▸ **TASK INPUTS**
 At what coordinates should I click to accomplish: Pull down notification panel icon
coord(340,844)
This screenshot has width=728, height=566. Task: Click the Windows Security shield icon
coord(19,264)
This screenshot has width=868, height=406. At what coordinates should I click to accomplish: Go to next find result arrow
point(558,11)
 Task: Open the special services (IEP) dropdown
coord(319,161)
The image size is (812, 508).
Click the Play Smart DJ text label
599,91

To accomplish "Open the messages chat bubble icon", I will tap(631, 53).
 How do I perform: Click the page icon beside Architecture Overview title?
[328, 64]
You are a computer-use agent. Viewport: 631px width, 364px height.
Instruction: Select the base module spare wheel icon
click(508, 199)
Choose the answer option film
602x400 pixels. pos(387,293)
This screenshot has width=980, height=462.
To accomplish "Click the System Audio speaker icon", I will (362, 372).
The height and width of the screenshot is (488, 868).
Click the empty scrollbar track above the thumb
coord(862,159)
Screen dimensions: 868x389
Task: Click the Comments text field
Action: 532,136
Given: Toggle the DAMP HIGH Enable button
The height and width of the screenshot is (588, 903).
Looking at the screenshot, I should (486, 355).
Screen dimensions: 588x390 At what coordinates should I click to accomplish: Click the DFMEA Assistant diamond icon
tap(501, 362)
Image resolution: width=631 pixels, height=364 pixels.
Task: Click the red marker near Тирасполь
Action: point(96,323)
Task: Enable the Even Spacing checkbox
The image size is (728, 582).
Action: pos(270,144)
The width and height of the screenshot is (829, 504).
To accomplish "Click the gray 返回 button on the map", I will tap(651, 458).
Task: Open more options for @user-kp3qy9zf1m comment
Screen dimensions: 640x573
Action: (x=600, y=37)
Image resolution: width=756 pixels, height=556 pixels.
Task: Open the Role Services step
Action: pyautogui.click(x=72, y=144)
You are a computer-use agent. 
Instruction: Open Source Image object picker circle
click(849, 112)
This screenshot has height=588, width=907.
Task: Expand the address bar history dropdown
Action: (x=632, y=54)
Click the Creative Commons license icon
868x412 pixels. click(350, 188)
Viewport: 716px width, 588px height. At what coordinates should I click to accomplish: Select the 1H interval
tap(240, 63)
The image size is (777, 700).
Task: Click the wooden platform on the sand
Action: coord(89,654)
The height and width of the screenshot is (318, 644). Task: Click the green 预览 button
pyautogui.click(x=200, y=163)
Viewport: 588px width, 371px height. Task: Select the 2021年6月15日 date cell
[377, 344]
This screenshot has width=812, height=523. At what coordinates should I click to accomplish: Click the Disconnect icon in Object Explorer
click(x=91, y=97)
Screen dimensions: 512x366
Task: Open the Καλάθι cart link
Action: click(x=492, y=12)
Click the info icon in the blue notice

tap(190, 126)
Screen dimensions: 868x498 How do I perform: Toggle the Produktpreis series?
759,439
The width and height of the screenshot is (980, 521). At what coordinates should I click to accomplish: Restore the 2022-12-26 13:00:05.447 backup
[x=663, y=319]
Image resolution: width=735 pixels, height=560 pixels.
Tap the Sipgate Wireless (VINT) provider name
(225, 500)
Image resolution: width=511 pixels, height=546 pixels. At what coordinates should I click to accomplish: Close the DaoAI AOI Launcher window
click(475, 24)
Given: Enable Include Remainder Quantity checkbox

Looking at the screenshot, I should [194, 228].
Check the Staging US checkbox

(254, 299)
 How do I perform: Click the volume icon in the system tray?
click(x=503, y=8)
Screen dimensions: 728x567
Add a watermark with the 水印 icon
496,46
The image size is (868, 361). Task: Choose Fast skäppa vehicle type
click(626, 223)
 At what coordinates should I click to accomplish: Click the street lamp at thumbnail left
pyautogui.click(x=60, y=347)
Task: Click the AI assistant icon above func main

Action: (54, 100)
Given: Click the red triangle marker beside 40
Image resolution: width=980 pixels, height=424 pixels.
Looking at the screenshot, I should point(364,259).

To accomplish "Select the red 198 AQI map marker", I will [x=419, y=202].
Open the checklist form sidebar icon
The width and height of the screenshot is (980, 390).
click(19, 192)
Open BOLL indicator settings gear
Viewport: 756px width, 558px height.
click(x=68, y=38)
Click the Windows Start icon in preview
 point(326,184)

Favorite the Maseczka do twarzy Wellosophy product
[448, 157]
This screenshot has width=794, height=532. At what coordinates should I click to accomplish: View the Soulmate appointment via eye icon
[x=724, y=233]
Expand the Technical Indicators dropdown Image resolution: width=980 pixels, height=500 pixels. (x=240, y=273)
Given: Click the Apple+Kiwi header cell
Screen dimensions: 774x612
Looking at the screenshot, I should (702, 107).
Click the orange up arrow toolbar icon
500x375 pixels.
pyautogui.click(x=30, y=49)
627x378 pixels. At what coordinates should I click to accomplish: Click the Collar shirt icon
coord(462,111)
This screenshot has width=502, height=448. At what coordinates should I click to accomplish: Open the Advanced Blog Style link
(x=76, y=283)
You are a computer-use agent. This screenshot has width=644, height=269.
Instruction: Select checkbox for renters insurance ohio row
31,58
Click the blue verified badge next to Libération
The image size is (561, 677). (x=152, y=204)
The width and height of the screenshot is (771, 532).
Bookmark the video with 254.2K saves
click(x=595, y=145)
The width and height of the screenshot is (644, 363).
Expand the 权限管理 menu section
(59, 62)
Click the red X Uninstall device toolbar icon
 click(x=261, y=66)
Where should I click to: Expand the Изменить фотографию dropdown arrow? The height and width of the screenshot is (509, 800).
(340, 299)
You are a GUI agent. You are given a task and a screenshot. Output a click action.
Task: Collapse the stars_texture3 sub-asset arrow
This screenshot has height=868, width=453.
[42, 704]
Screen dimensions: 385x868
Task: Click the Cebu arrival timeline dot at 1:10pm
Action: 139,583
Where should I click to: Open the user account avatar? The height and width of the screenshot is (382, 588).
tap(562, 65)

▸ **ASSIGNED TASK**
Gather every line from the listing above in which the word "computer" appears.

▸ **TASK RESULT**
You are a computer-use agent. Viewport: 631px width, 364px height.
You are a computer-use agent. 
You are a computer-use agent. This screenshot has width=644, height=269.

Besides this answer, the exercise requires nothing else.